(Collected data)
+++
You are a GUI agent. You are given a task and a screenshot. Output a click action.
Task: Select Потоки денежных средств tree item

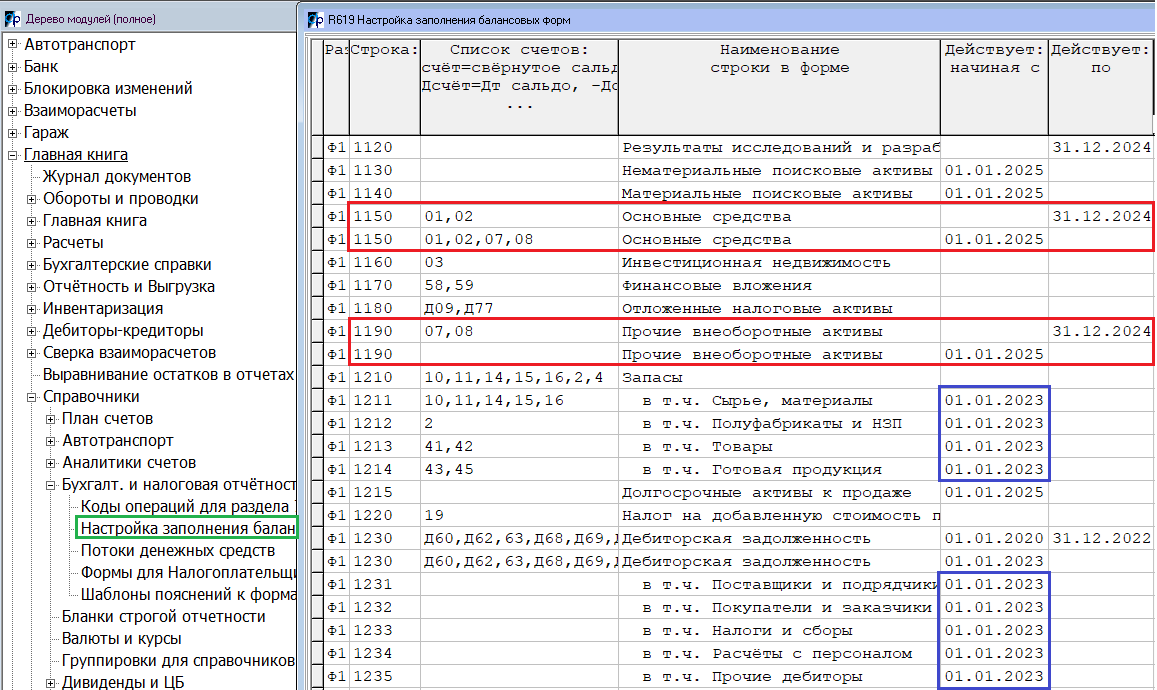coord(177,551)
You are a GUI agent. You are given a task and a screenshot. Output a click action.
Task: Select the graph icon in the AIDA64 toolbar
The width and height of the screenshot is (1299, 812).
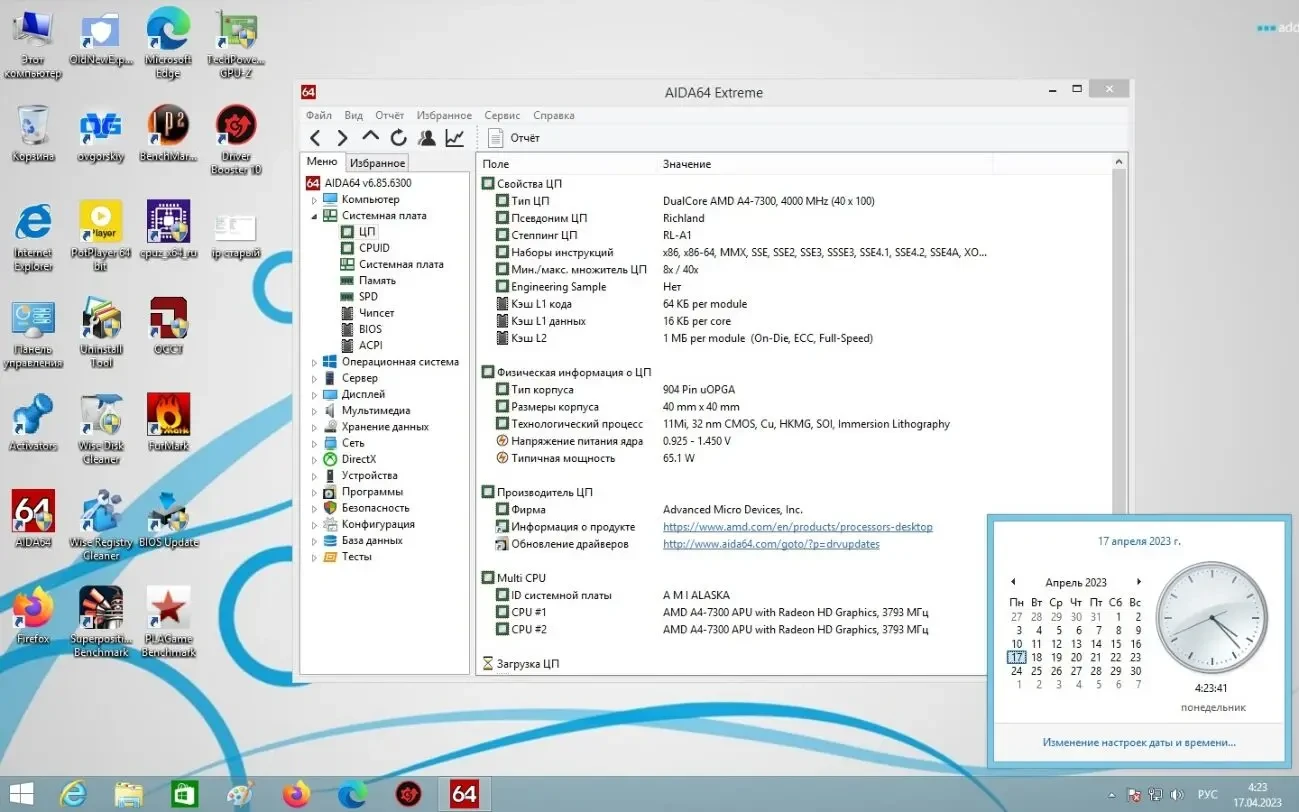click(x=455, y=137)
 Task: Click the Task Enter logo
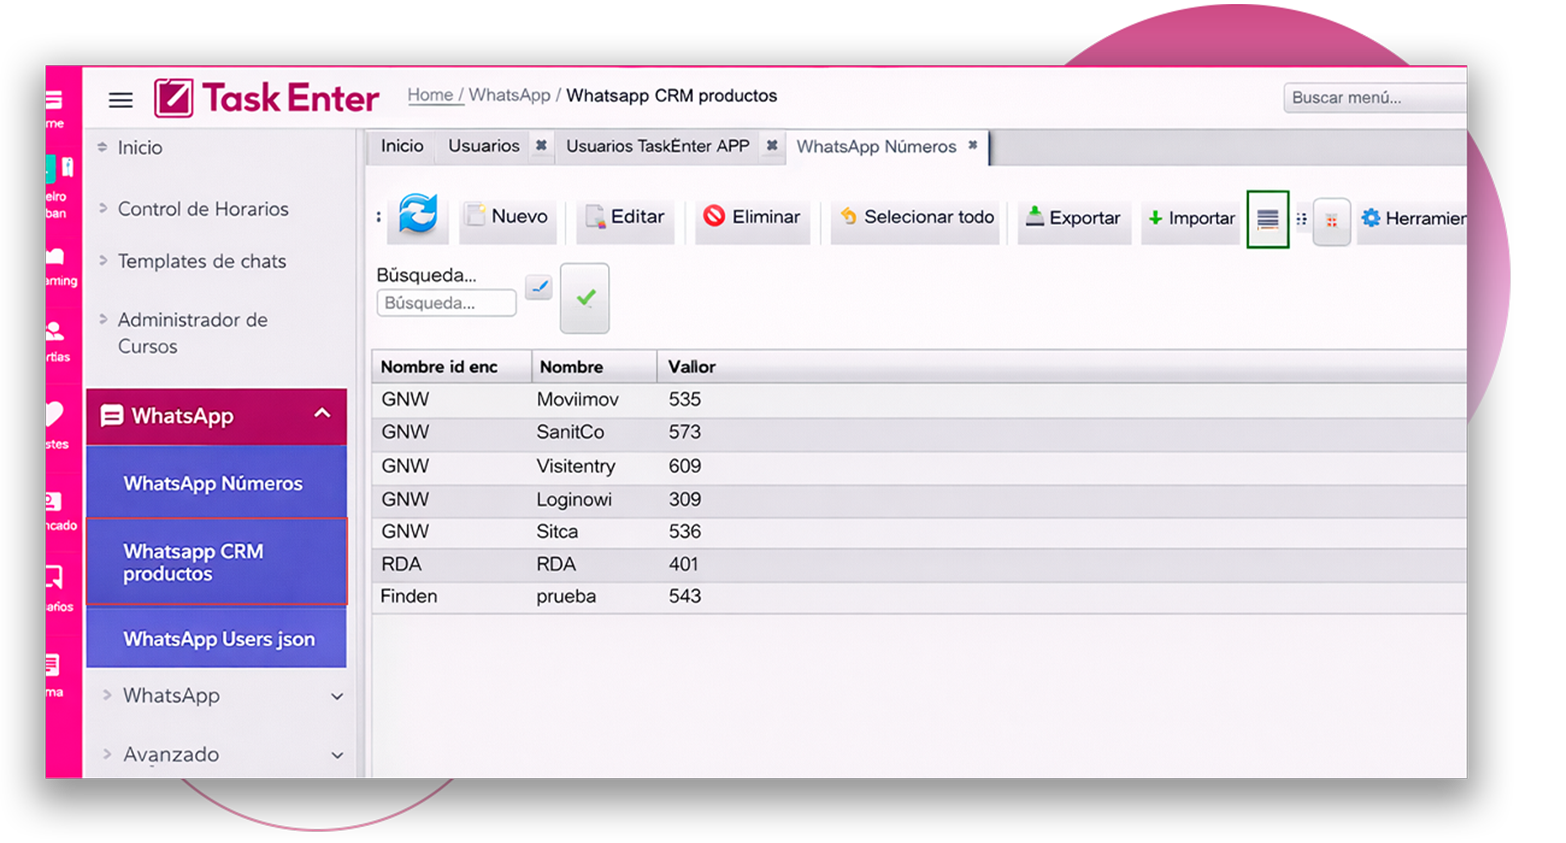(x=267, y=98)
+++
[What the exercise asks] Leaving the pictures out, transcribe the entries above exactly as written.

[Completed exercise]
You are a GUI agent. You are given a task and a screenshot. Output a click action.
Task: Select Потоки денежных средств tree item

coord(177,551)
You are a GUI agent. You are given a task and a screenshot. Output a click action.
Task: Select the graph icon in the AIDA64 toolbar
The width and height of the screenshot is (1299, 812).
click(x=455, y=137)
 Task: Click the Task Enter logo
(x=267, y=98)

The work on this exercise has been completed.